An immune response is part of most neurological diseases, and the development of late-onset Alzheimer's Disease (AD) has been linked to immune related genes, indicating an important role of the immune system in this neurodegenerative disease. The major population of immune cells in the brain are microglia (brain macrophages), which are attracted to and surround Amyloid-β deposits in the AD brain. However, various aspects of the microglial role in amyloid plaque homeostasis and AD pathogenesis remain unclear.

We recently demonstrated that microglia are capable of retaining a long-lasting epigenetic memory of peripheral inflammatory insults, which are known risk factors for late-onset AD. Importantly, this epigenetic memory altered how microglia responded to much later developing AD pathology and, in turn, affected how AD hallmarks developed in mouse models. These findings indicated that microglia are capable of “innate immune memory” (Wendeln et al., Nature, 2018). We are actively working on understanding the mechanisms of microglial epigenetic reprogramming in response to peripheral inflammation by analysing mouse and human tissue on a single cell basis, and by studying its effects on different forms of neurodegenerative diseases.
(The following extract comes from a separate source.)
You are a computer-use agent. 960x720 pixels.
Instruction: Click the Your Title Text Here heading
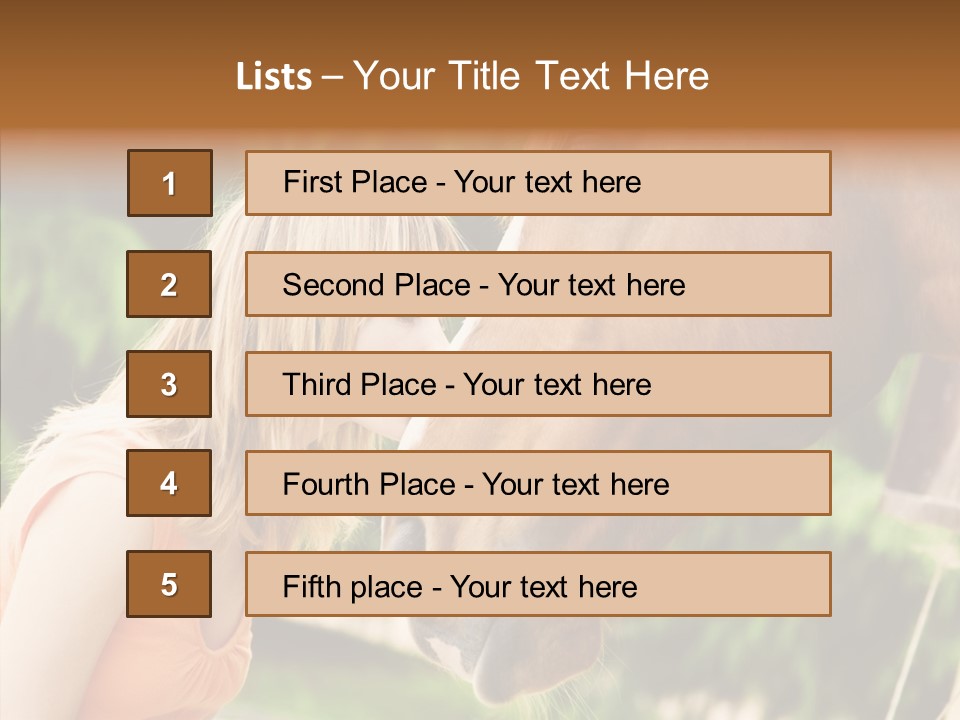pos(531,76)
Amyloids are proteins that form insoluble deposits in tissue, where they often lead to disruption of tissue function and disease. The best-known example is Amyloid-β, whose deposits in the brain are a cardinal feature of Alzheimer’s disease. However, we have recently found that the amyloid medin, which is the most common amyloid known in humans, accumulates in blood vessels in the periphery and brain and disrupts their function during ageing in the brain of mice (Degenhardt et al., PNAS, 2020). Because dysfunction of blood vessels is also an important contributor to AD and dementia, we are now working on understanding the role of medin in Alzheimer’s disease by studying mouse models as well as human tissue.

Thus, our main objective is to understand the pathogenic mechanism of Alzheimer’s disease and to develop new therapeutic interventions to treat this devastating disease.